Input records –
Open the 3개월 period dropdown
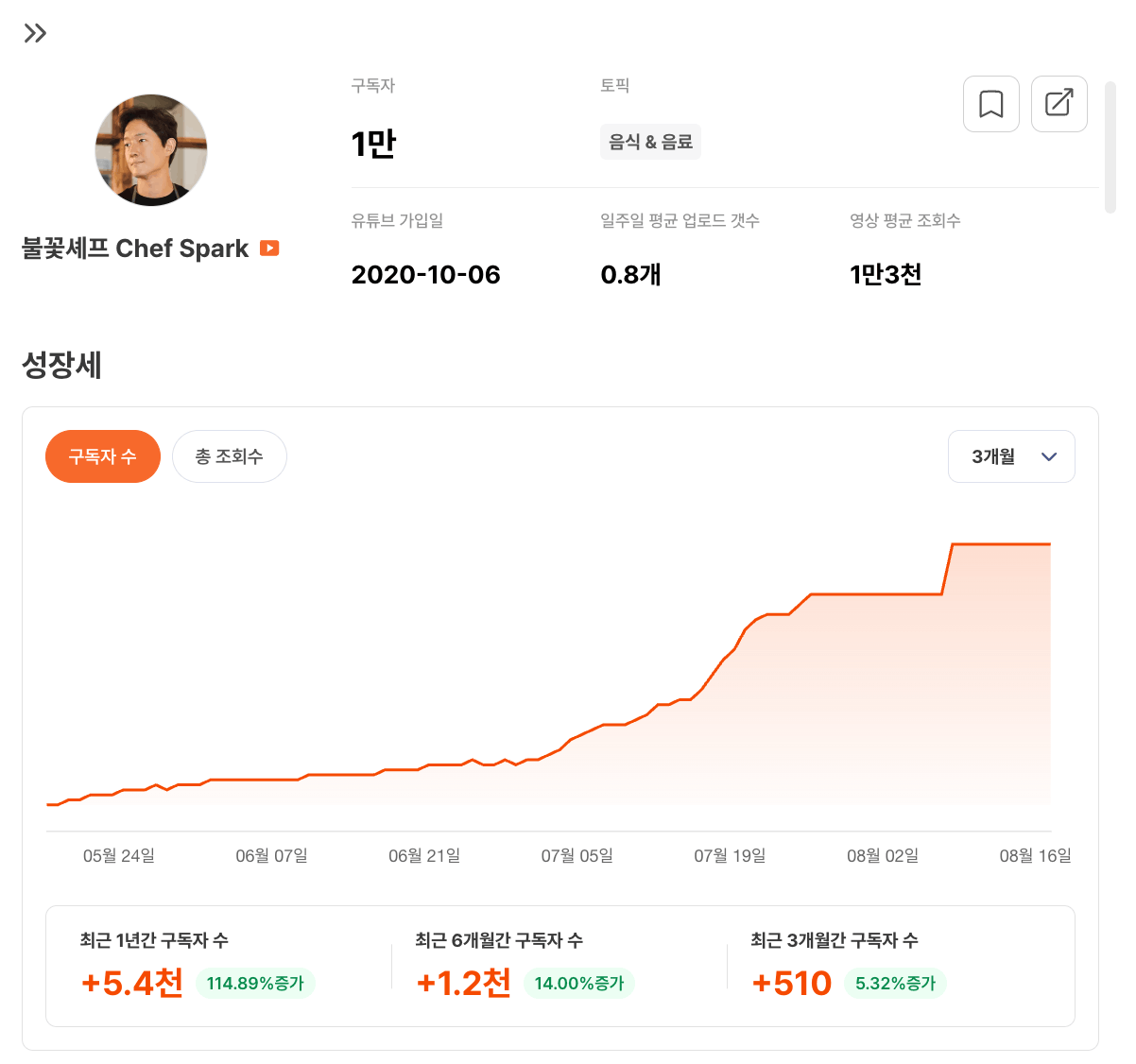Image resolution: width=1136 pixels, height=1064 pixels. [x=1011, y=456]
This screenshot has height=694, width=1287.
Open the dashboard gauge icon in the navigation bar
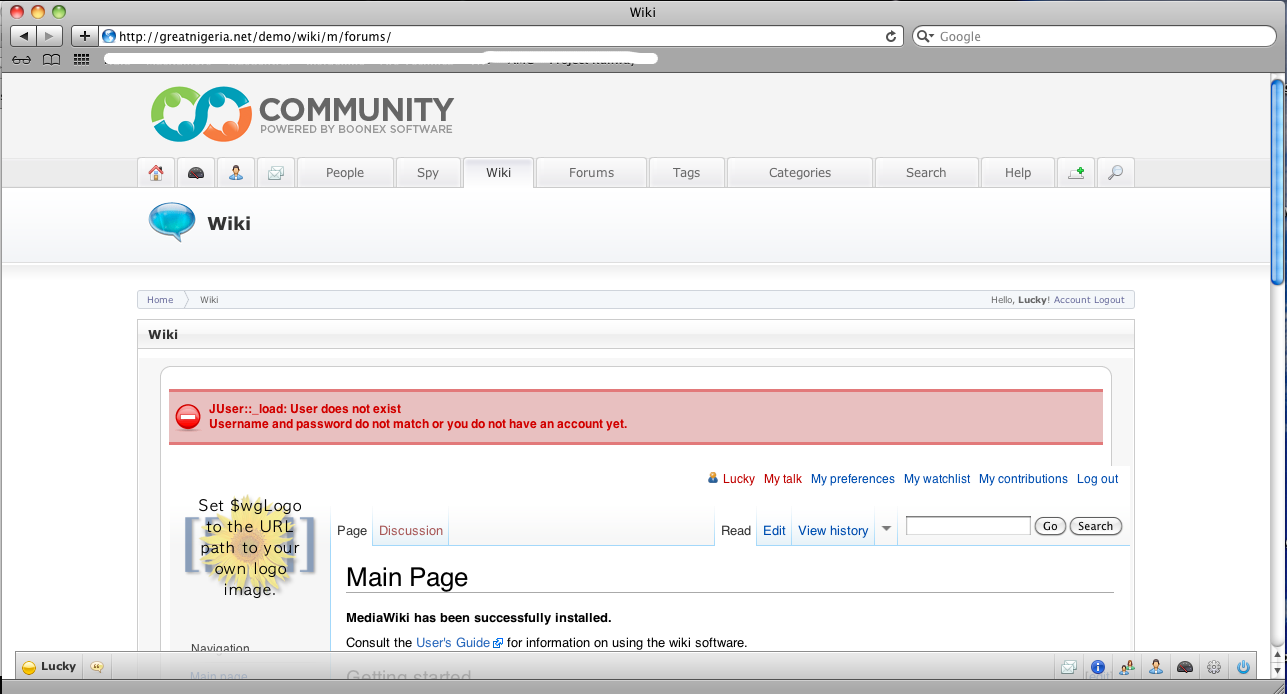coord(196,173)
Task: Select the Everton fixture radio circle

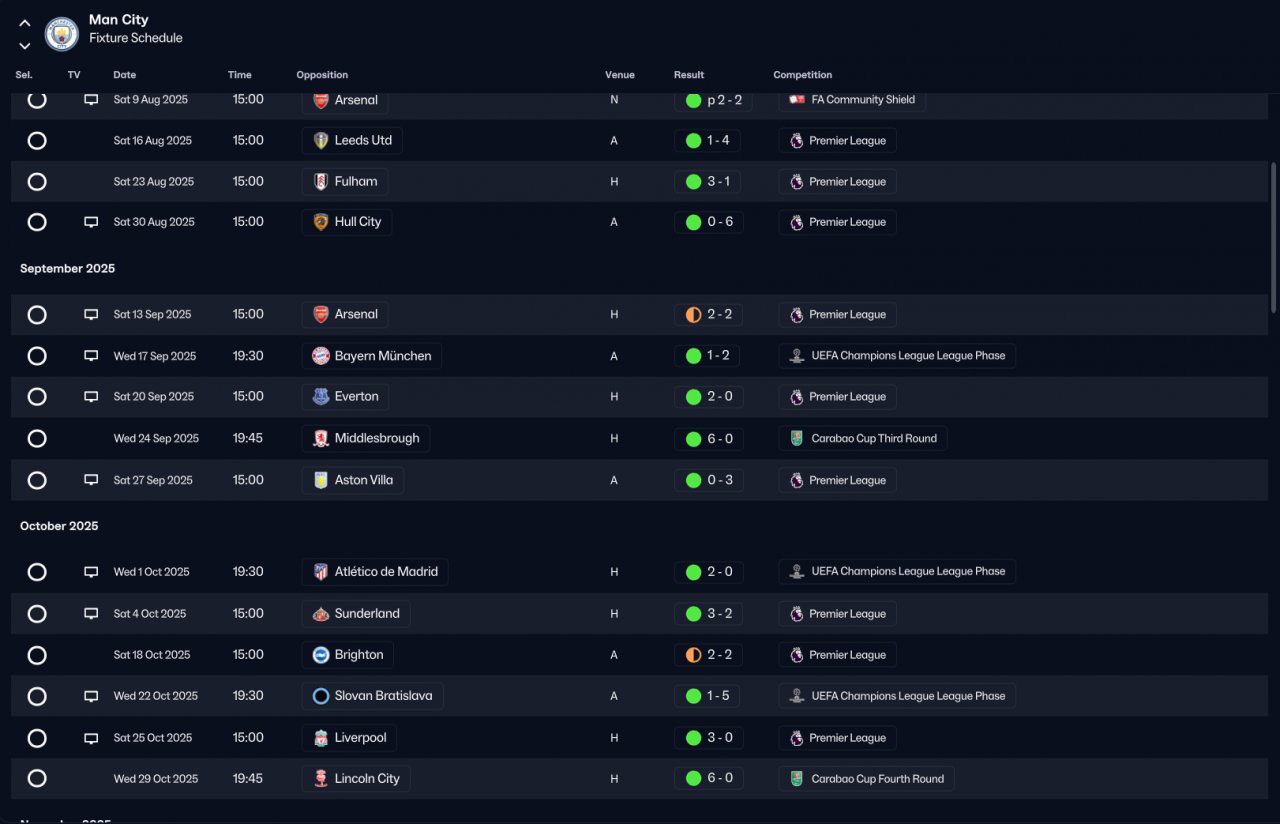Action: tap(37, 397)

Prompt – Transcribe every line in the entries above, taking out only the images.

Task solution –
Open the 3개월 period dropdown
Image resolution: width=1136 pixels, height=1064 pixels. [x=1011, y=456]
This screenshot has height=694, width=1287.
Open the dashboard gauge icon in the navigation bar
coord(196,173)
Task: Select the Everton fixture radio circle

Action: tap(37, 397)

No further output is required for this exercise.